Tuesday, February 20, 2007

24 Season 5

Did another marathon session of 24, though this time even more interrupted by other things and spread out over a slightly longer period of time. (Spoilers follow for Season 5.)

I noticed something amusing: we spent Super Bowl weekend watching a season where a big chunk of plot centered around attempts to get and hold the nuclear football, then we waited for the President's Day weekend to watch a season that revolved around the contrast between two presidents, one of which was assassinated. Maybe we should watch a season over Valentine's Day so Jack can finally get some lovin'.

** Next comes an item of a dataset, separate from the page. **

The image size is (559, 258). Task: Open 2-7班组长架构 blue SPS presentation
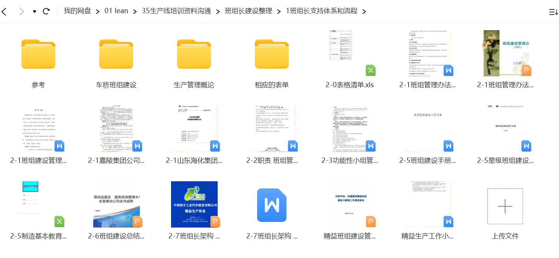pyautogui.click(x=194, y=205)
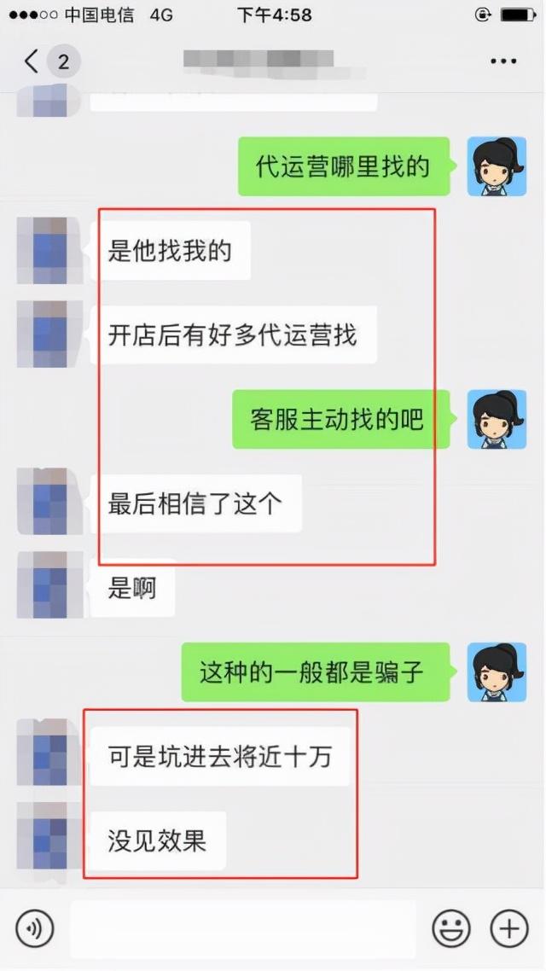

Season 5 is very bleak compared to earlier seasons. It starts off with a "holy " moment and then throws a few more at you for good measure. But it's not just how many people die, or even how many named characters die. We also see a lot of Jack's wild behavior in the past catching up with him, long-deferred consequences hitting him hard, both in his personal life and his work. We see even fewer people we can trust, as the most cherished institutions fall one by one to treason, forcing Jack to actions even farther beyond the pale than usual.

But most of all, we go a long long time with no victories, even small ones. Season 4's plot was a string of separate crises that were actually tightly knitted together into an overall arc of threat, which meant we kept having minor victories mixed with our new threats. But a huge section of season 5 went by without a single victory to ease the tension, and when one finally came (Jack finally got the recording), it was taken away again almost immediately, and this time irrevocably.

Speaking of the recording, I kept being annoyed that no one would just make a copy. Jack could have played it through his cell phone the first time he had it. Maybe that copy wouldn't constitute absolute proof, but it would certainly ease some of the pressure of CTU not believing or backing him, and it would have been an unlosable backup. And who could believe that Chloe's first action wouldn't be to make a digital copy and then store encrypted copies of it in a thousand different sites on the Internet? But I can't really complain, because if you allow that, then you have to ask why Henderson didn't just step on the recorder, or put a bullet in it. So I guess the McGuffin absurdities cancel each other out.

I'd say I enjoyed season 4 more than season 5 on the whole. I'm not averse to bleakness or to seeing cared-for characters dying or to having to wait for my payoff. I don't think those are why it wasn't quite as engaging. I'm not saying 5 was bad, just not quite as good.

Incidentally, is this the first season without an appearance of Naked Mandy?